Storage admins inherently understand the “need for speed” in storage: IOPS and latency.  Sophisticated admins now routinely track their IOPS growth alongside their capacity growth, understanding that scaling both these dimensions together in their storage systems is non-trivial, and that sometimes capacity and IOPS growth diverge. Admins watch the IOPS load grow in their environment, and try to predict the coming wall where their current storage architecture simply can’t scale to meet the performance needs of their applications.

However, often missed in this performance growth forecasting is a hugely significant compounding factor, a factor that is dramatically accelerating the demands on performance storage: the increasing randomization of I/O — a trend we’ve taken to calling the I/O blender.

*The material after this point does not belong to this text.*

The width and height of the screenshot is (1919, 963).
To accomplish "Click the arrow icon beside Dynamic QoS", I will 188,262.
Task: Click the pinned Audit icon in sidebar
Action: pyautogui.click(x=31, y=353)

What is causing increased randomization?  The primary culprit is consolidation.  Consolidation can take many forms: server virtualization, desktop virtualization, database consolidation, or the adoption of cloud computing models.  While cloud computing may be the buzzword du jour,  in fact the move toward improving IT efficiency through consolidation has been ongoing for well into the past decade. As applications and systems are consolidated and virtualized, dedicated storage pipes and dedicated disks for specific workloads go by the wayside. But a hard disk can only serve one master at a time; while it is serving one I/O for one application in a virtualized architecture, it is keeping another, or likely many others, waiting. Unfortunately for your disks, most of your top IT initiatives today involve consolidation, and hence randomization of I/O:

  1. Virtual server infrastructure. A single application and OS image do a lot of work to serialize I/O to behave nicely on disk. Years of tweaking by the OS, volume manager, file system and database layers have all yielded a highly-optimized I/O stream that seeks to avoid disk trashing and contention when possible. Now take 10-20 of those “well-behaved” virtual machines and run them on a single physical server and storage volume. The result? The I/O Blender.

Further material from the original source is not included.